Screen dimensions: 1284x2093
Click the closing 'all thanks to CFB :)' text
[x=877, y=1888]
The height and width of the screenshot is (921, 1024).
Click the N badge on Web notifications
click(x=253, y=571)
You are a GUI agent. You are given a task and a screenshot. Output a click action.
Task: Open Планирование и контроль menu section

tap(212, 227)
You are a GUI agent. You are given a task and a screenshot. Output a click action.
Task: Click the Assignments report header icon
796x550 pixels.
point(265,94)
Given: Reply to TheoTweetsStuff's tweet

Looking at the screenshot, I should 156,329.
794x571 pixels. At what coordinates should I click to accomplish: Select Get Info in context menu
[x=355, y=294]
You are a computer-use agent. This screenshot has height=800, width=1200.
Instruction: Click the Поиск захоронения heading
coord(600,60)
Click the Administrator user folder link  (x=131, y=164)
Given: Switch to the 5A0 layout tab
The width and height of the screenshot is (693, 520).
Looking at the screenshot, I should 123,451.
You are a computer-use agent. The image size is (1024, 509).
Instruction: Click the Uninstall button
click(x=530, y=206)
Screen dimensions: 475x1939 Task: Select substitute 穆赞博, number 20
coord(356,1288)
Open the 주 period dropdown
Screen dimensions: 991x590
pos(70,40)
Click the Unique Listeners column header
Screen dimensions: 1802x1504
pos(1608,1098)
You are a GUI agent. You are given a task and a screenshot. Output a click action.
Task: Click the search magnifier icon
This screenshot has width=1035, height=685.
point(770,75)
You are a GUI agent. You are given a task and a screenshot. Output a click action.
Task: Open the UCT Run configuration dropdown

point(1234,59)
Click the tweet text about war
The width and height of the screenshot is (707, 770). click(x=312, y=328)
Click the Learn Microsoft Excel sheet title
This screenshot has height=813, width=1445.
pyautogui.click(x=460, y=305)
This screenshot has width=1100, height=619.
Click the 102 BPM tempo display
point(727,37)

**What to do:** Your answer must be the lines from the one that contains "Click the tweet text about war" through the last line of the entries above, copied exactly, with no other lines.

**Task response:**
Click the tweet text about war
The width and height of the screenshot is (707, 770). click(x=312, y=328)
Click the Learn Microsoft Excel sheet title
This screenshot has height=813, width=1445.
pyautogui.click(x=460, y=305)
This screenshot has width=1100, height=619.
Click the 102 BPM tempo display
point(727,37)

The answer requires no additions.